Prolonged obstruction in the absence of infection can eventually lead to glandular atrophy, loss of secretory
function and subsequent fibrosis (16). Therefore, surgical treatment is recommended even in asymptomatic patients to prevent potential future complications. Sialolithiasis is most commonly observed between the third and sixth decades of life (2,4). Consistent with the typical age range, the present case involved a 62-year-old man. Some studies suggested that systemic diseases, medications, smoking, and alcohol consumption play no or only a limited role in the development of salivary stones (17). Sialoliths typically range in size from 1 to 10 mm with an average of 6 to 9 mm. Stones larger than 15 mm are considered rare (18). In present case, the sialolith measured 29 mm, placing it within the rare “giant sialolith” category.

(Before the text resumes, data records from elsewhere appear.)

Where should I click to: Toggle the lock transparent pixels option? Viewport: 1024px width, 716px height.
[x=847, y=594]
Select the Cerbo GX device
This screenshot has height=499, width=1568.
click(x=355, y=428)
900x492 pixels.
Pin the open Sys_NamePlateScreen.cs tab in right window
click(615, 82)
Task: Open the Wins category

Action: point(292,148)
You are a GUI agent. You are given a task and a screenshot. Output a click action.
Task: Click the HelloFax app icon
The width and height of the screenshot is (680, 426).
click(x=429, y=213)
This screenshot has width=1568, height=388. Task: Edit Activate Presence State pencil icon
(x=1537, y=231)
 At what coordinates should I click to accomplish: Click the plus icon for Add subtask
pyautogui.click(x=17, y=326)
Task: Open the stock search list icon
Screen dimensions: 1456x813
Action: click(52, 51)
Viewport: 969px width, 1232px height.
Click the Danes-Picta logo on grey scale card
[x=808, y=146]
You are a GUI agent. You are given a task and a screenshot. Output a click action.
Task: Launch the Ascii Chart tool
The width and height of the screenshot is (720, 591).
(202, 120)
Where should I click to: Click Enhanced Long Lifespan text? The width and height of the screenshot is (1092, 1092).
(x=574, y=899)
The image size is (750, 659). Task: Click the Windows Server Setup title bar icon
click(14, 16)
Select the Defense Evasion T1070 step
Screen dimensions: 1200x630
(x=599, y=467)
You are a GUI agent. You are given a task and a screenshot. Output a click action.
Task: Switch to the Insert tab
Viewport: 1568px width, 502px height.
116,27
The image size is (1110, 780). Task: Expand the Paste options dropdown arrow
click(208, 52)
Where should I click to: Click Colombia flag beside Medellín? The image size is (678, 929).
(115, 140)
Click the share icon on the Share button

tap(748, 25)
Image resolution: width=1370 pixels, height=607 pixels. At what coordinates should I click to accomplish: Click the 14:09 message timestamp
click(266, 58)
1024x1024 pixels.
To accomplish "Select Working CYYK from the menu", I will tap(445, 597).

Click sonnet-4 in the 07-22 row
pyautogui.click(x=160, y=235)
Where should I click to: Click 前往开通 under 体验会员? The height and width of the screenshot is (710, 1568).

The primary goal in treating giant sialoliths is to restore normal salivary flow. Treatment options for submandibular sialoliths include interventional sialendoscopy, intraoral stone removal, and gland resection. The appropriate method depends on the stone’s location, size, and number (5). Stones located within 2 cm of the duct orifice may be removed intraorally, as indicated in the present case; whereas those located posteriorly in the duct or within the gland may necessitate submandibular sialoadenectomy (4).
Acknowledgement
The authors would like to thank the staff of the Faculty of Dentistry of Shahid Beheshti University for their extraordinary support in this research project. Verbal informed consent was obtained from the patient for publication of the case details and accompanying images.
Conflict of Interest
There was no conflict of interest in this manuscript.